• Exercise description
No pictures, please. Copy exactly the lines from the one with "Task: Click the 'Please" through the final line below.

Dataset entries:
________

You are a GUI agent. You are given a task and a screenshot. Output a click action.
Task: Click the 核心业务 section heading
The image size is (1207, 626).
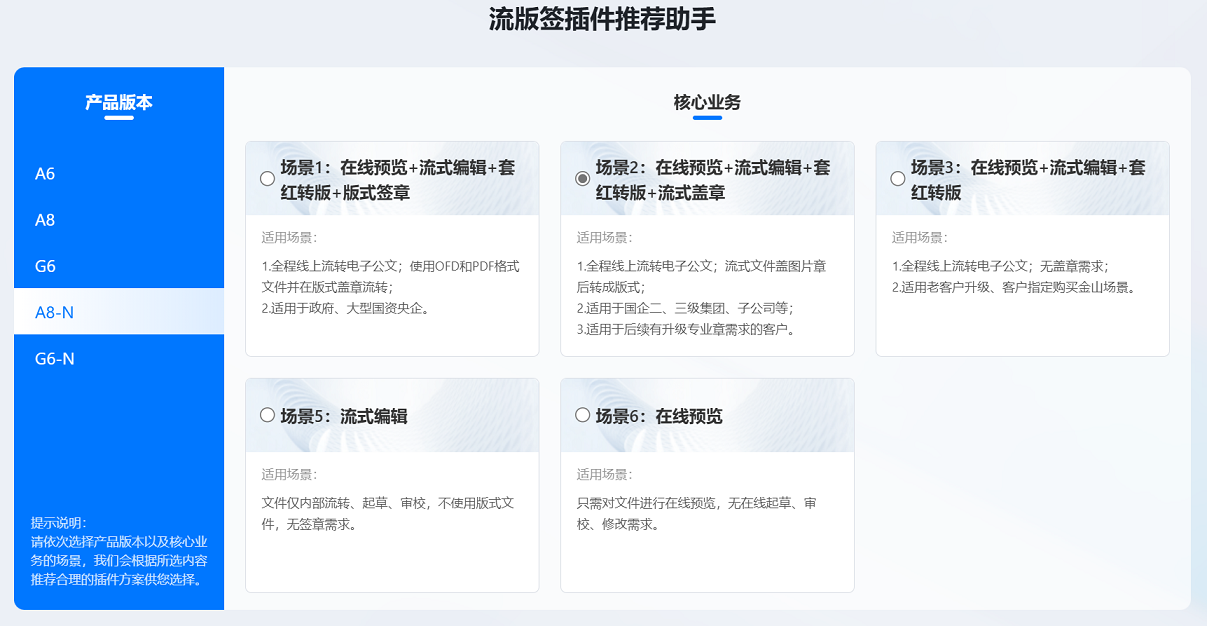tap(707, 102)
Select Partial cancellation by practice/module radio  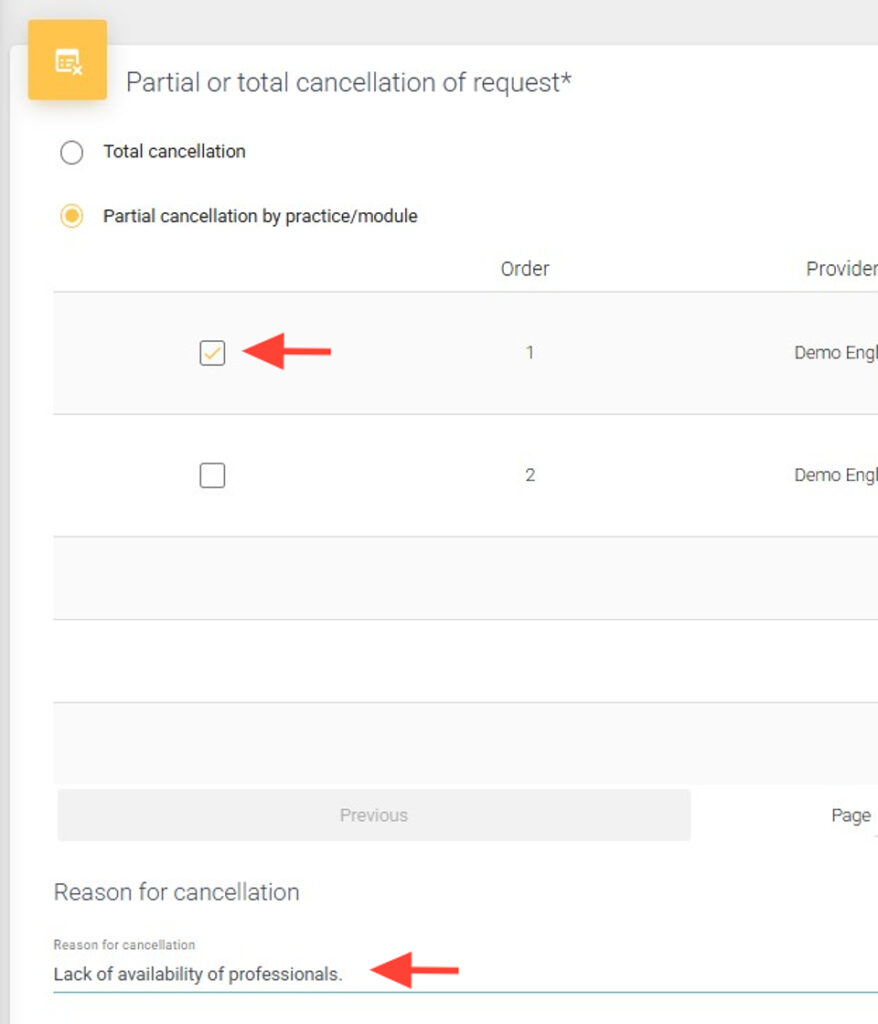(72, 216)
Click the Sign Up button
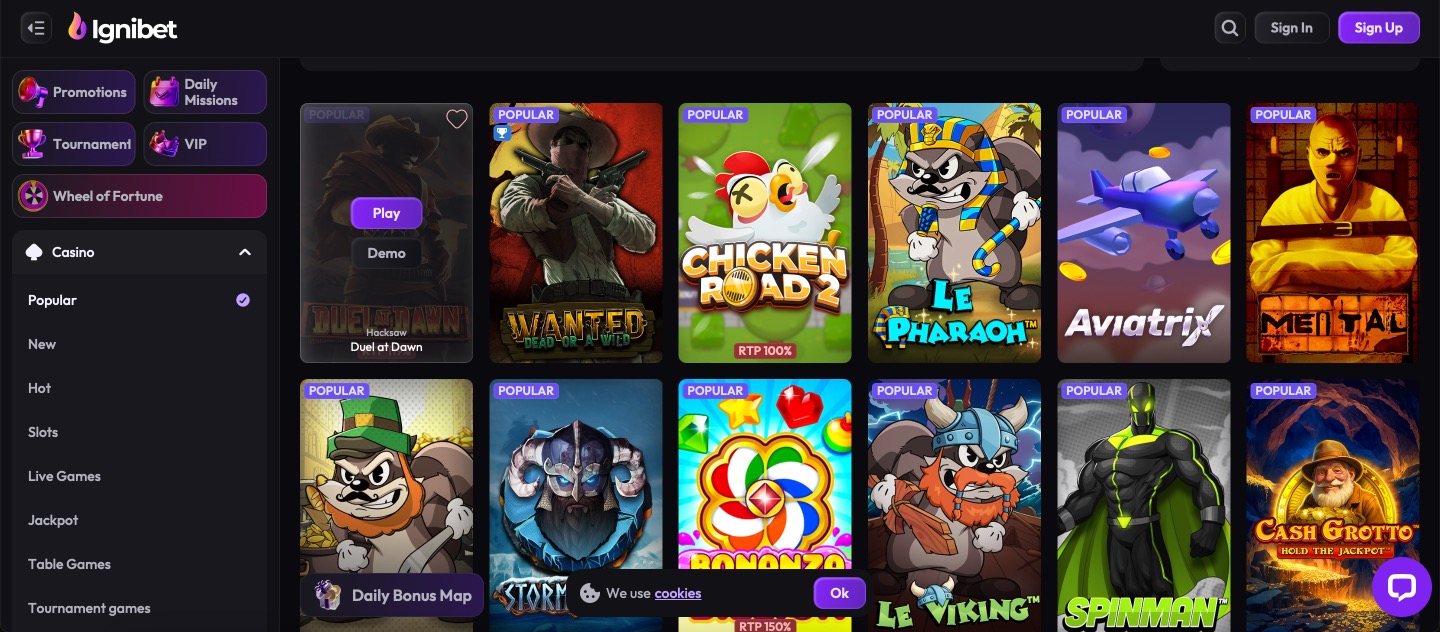 1378,28
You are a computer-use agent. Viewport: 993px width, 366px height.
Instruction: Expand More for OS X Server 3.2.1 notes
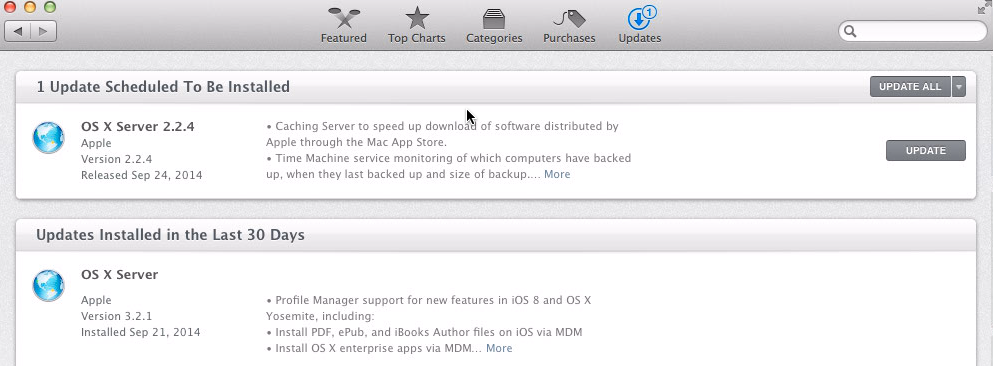coord(499,348)
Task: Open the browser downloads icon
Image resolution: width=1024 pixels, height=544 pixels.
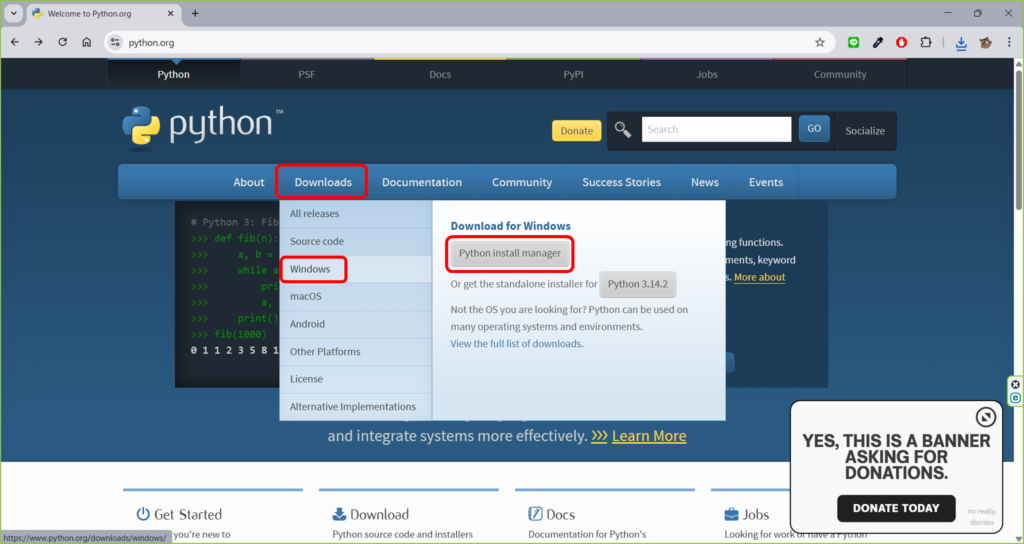Action: 960,43
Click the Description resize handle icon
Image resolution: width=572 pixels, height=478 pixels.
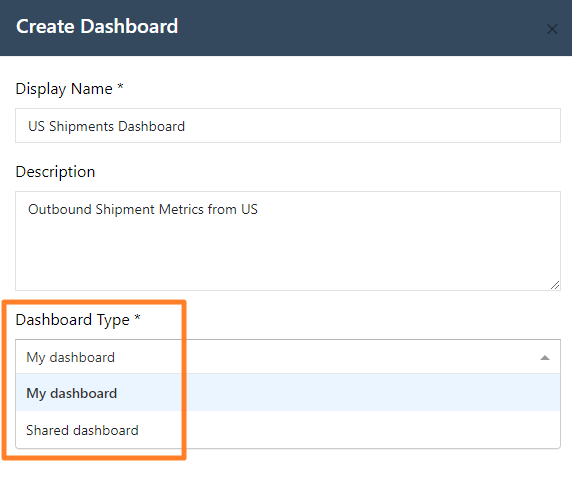555,285
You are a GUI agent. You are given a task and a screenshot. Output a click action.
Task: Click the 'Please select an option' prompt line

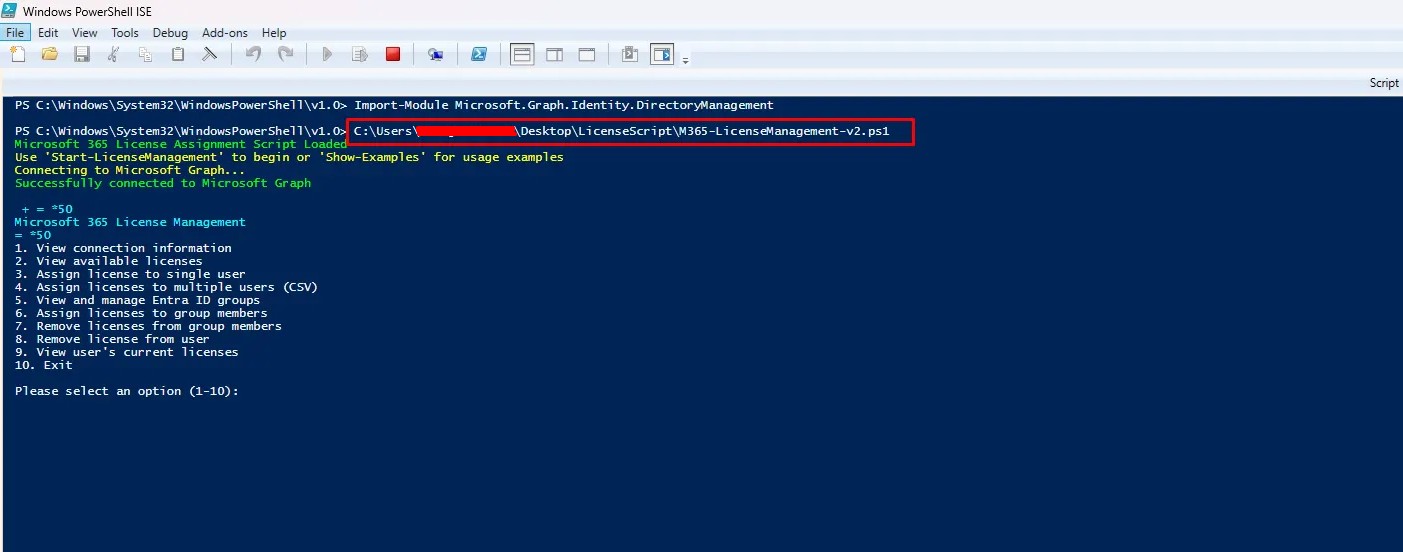[127, 391]
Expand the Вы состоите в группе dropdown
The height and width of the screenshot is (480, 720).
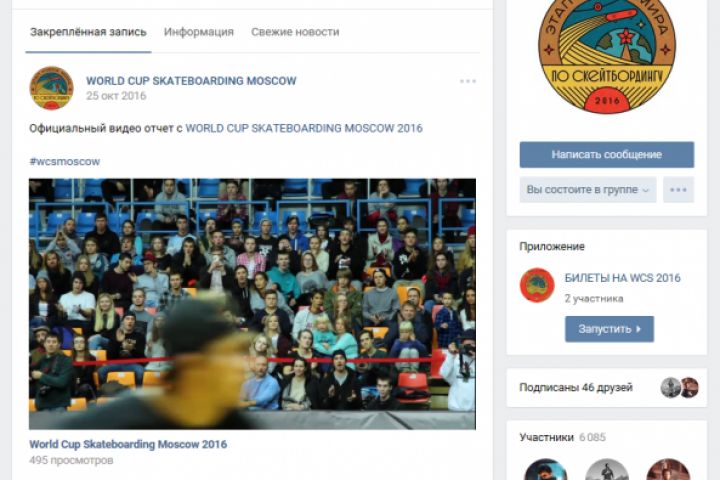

________

• Written answer
Task: Click the 'Please select an option' prompt line

[127, 391]
Expand the Вы состоите в группе dropdown
The height and width of the screenshot is (480, 720).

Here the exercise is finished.